+++ PAGE TEXT
# Automatic clean-up of YFCC100M by Nearest neighbors

Select a subset of images from YFCC100M that look similar to moments in DIDEMO in feature space.

## S1. Neighbors among images picked for a given tag

In [None]:
image_csv = '../data/interim/yfcc100m/001.csv'
didemo_jsons = ['../data/raw/train_data.json',
                '../data/raw/val_data.json']
nouns2video_json = '../data/interim/didemo/nouns_to_video.json'
image_h5 = '../data/interim/yfcc100m/resnet152/320x240_001.h5'
video_h5 = '../data/interim/didemo/resnet152/320x240_max.h5'
IMAGES_PER_TAG = 100


import json
import random
import time
import h5py
import numpy as np
import pandas as pd
from tqdm import tqdm

# TODO. unit-norm features
class MomentDescriptor():
    def __init__(self, filename):
        self.file = filename
        
    def __call__(self, video, time):
        start, end = time
        end += 1
        with h5py.File(self.file, 'r') as fid:
            feature = fid[video][:]
            # TODO: try max?
            descriptor = feature[start:end, :].mean(axis=0)
        return descriptor
    
def load_image_features(filename):
    feat_db_list = []
    end = time.time()
    with h5py.File(filename, 'r') as fid:
        for _, v in fid.items():
            feat_db_list.append(v[:])
    print(f'Loaded image features: {time.time() - end}')
    feat_db = np.stack(feat_db_list).squeeze()
    print(f'Stacking features: {time.time() - end}')
    return feat_db

# get videos in train-val
didemo_videos = set()
for filename in didemo_jsons:
    with open(filename, 'r') as fid:
        status = [didemo_videos.add(moment['video'])
                  for moment in json.load(fid)]

# mapping of NOUNs to didemo videos
with open(nouns2video_json, 'r') as fid:
    didemo_nouns2video = json.load(fid)
        
get_descriptor = MomentDescriptor(video_h5)

df_yfcc100m = pd.read_csv(image_csv)
image_descriptors = load_image_features(image_h5)

# TODO: generalize it?. It assumes a single top-1 tag
clean_idxs = []
end = time.time()
debug = []
for tag, df_i in tqdm(df_yfcc100m.groupby('topk_tags')):
    assert tag in didemo_nouns2video['nouns']
    moments_videos = didemo_nouns2video['videos'][tag]
    moments_time = didemo_nouns2video['time'][tag]
    assert len(moments_videos) == len(moments_time)

    moment_idxs = []
    for j, video_j in enumerate(moments_videos):
        if video_j not in didemo_videos:
            continue
        moment_idxs.append(j)
    n_per_j = IMAGES_PER_TAG // len(moment_idxs)
    
    idxs_i = df_i.index
    clean_idxs_i = set()
    # TODO. use pdist2.
++++++
+++ STORED ROWS
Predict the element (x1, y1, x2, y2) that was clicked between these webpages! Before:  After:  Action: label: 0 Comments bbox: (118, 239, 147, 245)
++++++
+++ STORED ROWS
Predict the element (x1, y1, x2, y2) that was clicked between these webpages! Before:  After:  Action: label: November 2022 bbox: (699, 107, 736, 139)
++++++
+++ STORED ROWS
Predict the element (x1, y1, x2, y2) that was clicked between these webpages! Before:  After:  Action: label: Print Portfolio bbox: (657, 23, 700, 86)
++++++
GIVEN INSTRUCTION A:
Answer these from the YFCC100M clean-up page:
(i) What value is IMAGES_PER_TAG set to?
(ii) Which column is df_yfcc100m grouped by in the main loop?
(iii) How does MomentDescriptor combine the features between start and end into one descriptor?
GIVEN INSTRUCTION B:
Write out the YFCC100M clean-up page between "with h5py.File(filename, 'r')" and "feat_db = np.stack(feat_db_list).squeeze()", inclusive.

WRITTEN ANSWER A:
(i) 100
(ii) 'topk_tags'
(iii) It takes their mean along axis 0.

WRITTEN ANSWER B:
with h5py.File(filename, 'r') as fid:
        for _, v in fid.items():
            feat_db_list.append(v[:])
    print(f'Loaded image features: {time.time() - end}')
    feat_db = np.stack(feat_db_list).squeeze()